- _Task prompt_
Rewrite every item below, putting "Display size" in place of "Screen dimensions" and leaving everything else unchanged.

- _Data lines_
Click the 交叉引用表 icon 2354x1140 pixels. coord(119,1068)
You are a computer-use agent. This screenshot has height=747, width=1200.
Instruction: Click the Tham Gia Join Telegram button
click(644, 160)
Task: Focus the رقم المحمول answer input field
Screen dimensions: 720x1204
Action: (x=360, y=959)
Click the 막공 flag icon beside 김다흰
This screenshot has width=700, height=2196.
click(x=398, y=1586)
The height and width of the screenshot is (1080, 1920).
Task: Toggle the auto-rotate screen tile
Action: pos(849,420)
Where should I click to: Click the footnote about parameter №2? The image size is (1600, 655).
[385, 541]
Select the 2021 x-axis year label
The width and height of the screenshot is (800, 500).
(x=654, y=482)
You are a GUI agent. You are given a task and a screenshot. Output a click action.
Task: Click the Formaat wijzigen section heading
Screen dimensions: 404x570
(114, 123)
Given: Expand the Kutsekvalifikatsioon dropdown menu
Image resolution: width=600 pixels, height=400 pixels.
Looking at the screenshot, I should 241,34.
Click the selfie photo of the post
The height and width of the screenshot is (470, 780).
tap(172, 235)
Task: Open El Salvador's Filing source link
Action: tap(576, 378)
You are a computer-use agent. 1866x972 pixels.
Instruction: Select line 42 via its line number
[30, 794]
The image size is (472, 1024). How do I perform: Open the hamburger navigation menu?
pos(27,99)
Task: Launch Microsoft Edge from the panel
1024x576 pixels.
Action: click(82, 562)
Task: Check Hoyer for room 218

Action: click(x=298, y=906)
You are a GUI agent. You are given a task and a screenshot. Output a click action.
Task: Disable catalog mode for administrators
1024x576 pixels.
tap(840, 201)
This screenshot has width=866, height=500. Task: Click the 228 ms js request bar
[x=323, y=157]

- _Exercise output_
Click the 交叉引用表 icon 2354x1140 pixels. coord(119,1068)
You are a computer-use agent. This screenshot has height=747, width=1200.
Instruction: Click the Tham Gia Join Telegram button
click(644, 160)
Task: Focus the رقم المحمول answer input field
Display size: 720x1204
Action: (x=360, y=959)
Click the 막공 flag icon beside 김다흰
This screenshot has width=700, height=2196.
click(x=398, y=1586)
The height and width of the screenshot is (1080, 1920).
Task: Toggle the auto-rotate screen tile
Action: pos(849,420)
Where should I click to: Click the footnote about parameter №2? The image size is (1600, 655).
[385, 541]
Select the 2021 x-axis year label
The width and height of the screenshot is (800, 500).
(x=654, y=482)
You are a GUI agent. You are given a task and a screenshot. Output a click action.
Task: Click the Formaat wijzigen section heading
Display size: 404x570
(114, 123)
Given: Expand the Kutsekvalifikatsioon dropdown menu
Image resolution: width=600 pixels, height=400 pixels.
Looking at the screenshot, I should 241,34.
Click the selfie photo of the post
The height and width of the screenshot is (470, 780).
tap(172, 235)
Task: Open El Salvador's Filing source link
Action: tap(576, 378)
You are a computer-use agent. 1866x972 pixels.
Instruction: Select line 42 via its line number
[30, 794]
The image size is (472, 1024). How do I perform: Open the hamburger navigation menu?
pos(27,99)
Task: Launch Microsoft Edge from the panel
1024x576 pixels.
Action: click(82, 562)
Task: Check Hoyer for room 218

Action: click(x=298, y=906)
You are a GUI agent. You are given a task and a screenshot. Output a click action.
Task: Disable catalog mode for administrators
1024x576 pixels.
tap(840, 201)
This screenshot has width=866, height=500. Task: Click the 228 ms js request bar
[x=323, y=157]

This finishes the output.